Si se busca la palabra “Educación” en un diccionario se puede
encontrar algo como “formación destinada
a desarrollar la capacidad intelectual, moral y afectiva de las personas de
acuerdo a la cultura y las normas de convivencia de la sociedad a la que
pertenecen”. Sin embargo muchas veces no
hay un balance entre estas cuestiones y por desarrollar más la capacidad intelectual, se desarrollan menos la
capacidad moral y la afectiva. Por ejemplo, puede
ser que un alumno nunca haga la tarea, hable en clase y le falte el respeto al
profesor pero tenga una memoria sorprendente. Y de esta forma, aunque no se
dedique mucho a la materia y sea irrespetuoso en clase, obtenga un aprobado. A
su vez, quizá haya un alumno que haga las tareas, preste atención en clase y
sea respetuoso pero le cueste más y desapruebe. De esta forma se estaría priorizando lo intelectual sobre
lo moral.
Algunos profesores
enseñan a sus alumnos sin cuestionarse la forma en que lo hacen, sino que sólo
lo hacen de la forma en que les dijeron que tenían que enseñar. Todo termina por ser una cadena ancestral
de que uno se lo dijo a otro, que se lo dijo a otro y así de forma sucesiva. Y
esto llega al punto de no tener sentido. Si cada mañana durante diferentes
años el profesor da el mismo discurso sobre la materia, no siempre va a ser
efectivo por que cada curso va cambiando en el transcurso de los años, y cada
uno tiene diferentes dificultades y expectativas. De esta forma se pierde el verdadero sentido de la
enseñanza, convirtiéndose el profesor en un autómata, inmerso en una relación
unilateral en la que no se tiene en cuenta a quiénes le está enseñando.
En otros casos los
profesores priorizan la memorización a la comprensión de los temas. De forma
que los alumnos terminamos por ser
máquinas canalizando palabras vacías desde el libro hacia la prueba. Donde
después atribuyen un número que no es capaz de representar del todo lo que
sabemos o no. ¿Y si justo nos preguntaron lo que no sabíamos? ¿Y si el día
anterior se nos murió el gato? Las
calificaciones se sitúan en unos puntos aleatorios del tiempo que representan
no más que 5 ó 6 de los 200 días del año escolar.
Es cierto que, también
hay profesores que dicen evaluar el “progreso”, pero esto no siempre se ve
reflejado en la práctica. Supongamos, por ejemplo, que un alumno al que le
cuesta la materia y no está entendiendo obtiene un 1 en su primera evaluación.

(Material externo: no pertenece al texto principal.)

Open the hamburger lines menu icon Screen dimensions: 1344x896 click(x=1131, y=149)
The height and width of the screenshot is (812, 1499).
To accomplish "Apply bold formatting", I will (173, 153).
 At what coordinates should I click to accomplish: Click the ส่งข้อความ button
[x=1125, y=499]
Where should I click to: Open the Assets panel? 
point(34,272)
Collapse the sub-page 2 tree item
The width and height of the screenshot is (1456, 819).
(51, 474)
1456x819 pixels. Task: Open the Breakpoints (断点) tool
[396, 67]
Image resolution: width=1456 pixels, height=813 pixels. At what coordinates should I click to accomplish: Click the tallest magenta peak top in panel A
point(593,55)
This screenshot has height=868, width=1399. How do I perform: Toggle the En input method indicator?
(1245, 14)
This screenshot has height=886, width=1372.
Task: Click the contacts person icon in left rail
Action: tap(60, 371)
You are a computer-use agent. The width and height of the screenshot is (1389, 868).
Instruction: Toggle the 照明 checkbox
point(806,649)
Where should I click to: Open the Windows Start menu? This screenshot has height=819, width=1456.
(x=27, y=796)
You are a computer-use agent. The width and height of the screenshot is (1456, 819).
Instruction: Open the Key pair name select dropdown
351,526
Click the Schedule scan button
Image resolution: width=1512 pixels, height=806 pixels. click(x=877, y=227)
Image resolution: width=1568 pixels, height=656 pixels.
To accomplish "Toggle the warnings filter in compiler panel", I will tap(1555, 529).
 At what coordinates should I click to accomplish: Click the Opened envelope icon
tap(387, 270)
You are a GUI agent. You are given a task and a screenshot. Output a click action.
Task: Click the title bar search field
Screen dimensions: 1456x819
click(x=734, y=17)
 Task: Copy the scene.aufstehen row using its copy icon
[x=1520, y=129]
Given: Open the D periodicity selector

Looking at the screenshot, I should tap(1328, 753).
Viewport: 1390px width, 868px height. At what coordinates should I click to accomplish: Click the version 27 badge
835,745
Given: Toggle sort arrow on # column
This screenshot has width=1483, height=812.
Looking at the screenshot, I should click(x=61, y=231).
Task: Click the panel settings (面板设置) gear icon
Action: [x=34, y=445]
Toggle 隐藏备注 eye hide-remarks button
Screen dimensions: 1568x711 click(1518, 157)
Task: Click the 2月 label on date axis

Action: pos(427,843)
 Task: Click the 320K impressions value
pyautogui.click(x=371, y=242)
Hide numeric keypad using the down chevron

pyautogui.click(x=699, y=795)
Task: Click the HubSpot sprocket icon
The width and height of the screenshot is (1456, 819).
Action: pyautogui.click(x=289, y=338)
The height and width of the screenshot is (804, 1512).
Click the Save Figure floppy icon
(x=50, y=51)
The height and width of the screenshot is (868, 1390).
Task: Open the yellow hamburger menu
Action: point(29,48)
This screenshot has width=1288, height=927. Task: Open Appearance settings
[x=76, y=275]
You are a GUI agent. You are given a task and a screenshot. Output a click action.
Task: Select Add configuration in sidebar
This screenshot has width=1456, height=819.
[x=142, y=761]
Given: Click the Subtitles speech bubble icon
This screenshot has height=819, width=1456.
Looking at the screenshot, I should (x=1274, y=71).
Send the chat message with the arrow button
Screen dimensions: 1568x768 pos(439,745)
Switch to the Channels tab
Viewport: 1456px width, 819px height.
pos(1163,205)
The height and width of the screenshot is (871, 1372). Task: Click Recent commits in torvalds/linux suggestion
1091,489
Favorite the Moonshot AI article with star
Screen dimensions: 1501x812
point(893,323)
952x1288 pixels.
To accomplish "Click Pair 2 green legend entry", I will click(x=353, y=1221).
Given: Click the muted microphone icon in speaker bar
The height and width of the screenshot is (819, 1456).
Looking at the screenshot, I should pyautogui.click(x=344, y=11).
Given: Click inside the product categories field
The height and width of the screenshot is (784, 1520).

Este alumno puede comenzar a esforzarse el doble al ver el resultado de su
examen y progresar. Aunque en los siguientes exámenes obtenga un 6 o un 7 y
demuestre haber progresado de una forma exponencial y haber entendido el tema
su promedio va a continuar estando desaprobado. De esta forma el profesor puede llegar a terminar por
“marginar” a quienes les cuesta la materia y favorecer a quienes tienen más
facilidad en el tema o calificaciones más altas. Y puede llegar a ver solo
números y olvidar el objetivo en sí: que el alumno entienda la materia. Un
objetivo que muchos están olvidando y que es esencial.
Por todo
esto creo que estaría bueno que los
profesores que no lo hacen puedan intentar probar formas nuevas para enseñar a
sus alumnos e indagar qué métodos son los más efectivos.
* Sabrina Alonso es estudiante de cuarto año en la Escuela de
Nivel Medio en Producción Agropecuaria y Agroalimentaria de la UBA y tiene 16 años. Baila danza árabe
y hace teatro. Le gustaría poder
dedicarse a actuar y escribir novelas en el futuro.